Task objective → From the line that contains "Viewport: 908px width, 631px height." to the final line below, both included, print each line exactly and skip the pictures.

Dataset entries →
☆ ☆ ☆ ☆

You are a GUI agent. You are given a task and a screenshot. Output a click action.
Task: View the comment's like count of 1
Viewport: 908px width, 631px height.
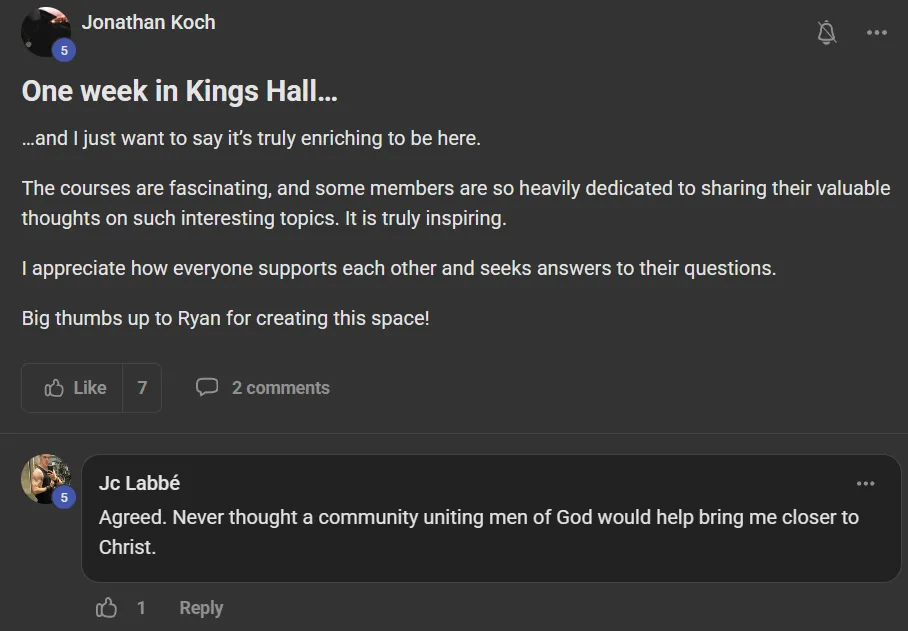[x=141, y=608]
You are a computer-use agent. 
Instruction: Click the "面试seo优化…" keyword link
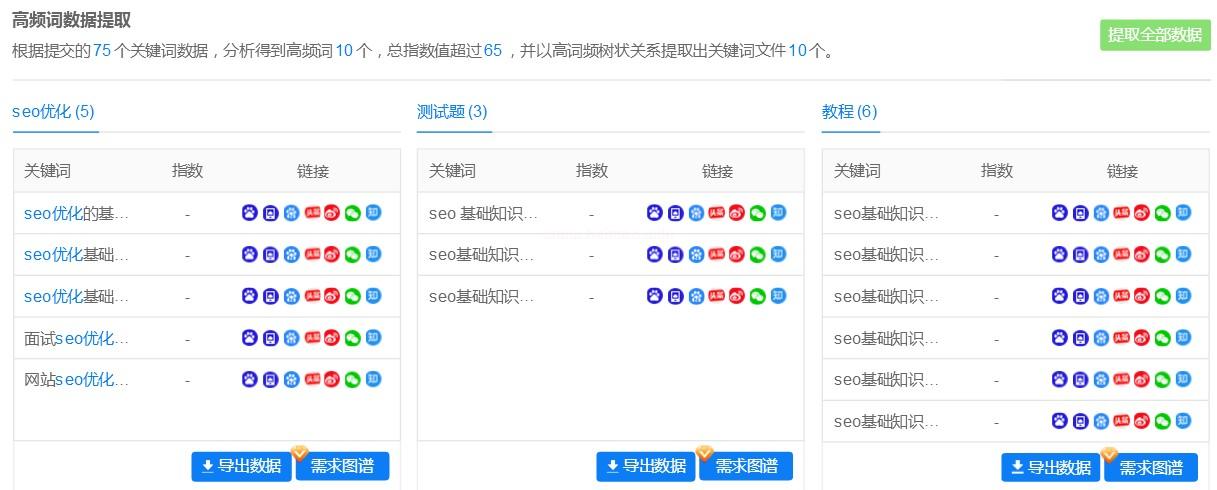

☆ ☆ ☆ ☆

Response →
Viewport: 908px width, 631px height.
[x=141, y=608]
You are a computer-use agent. 
Instruction: Click the "面试seo优化…" keyword link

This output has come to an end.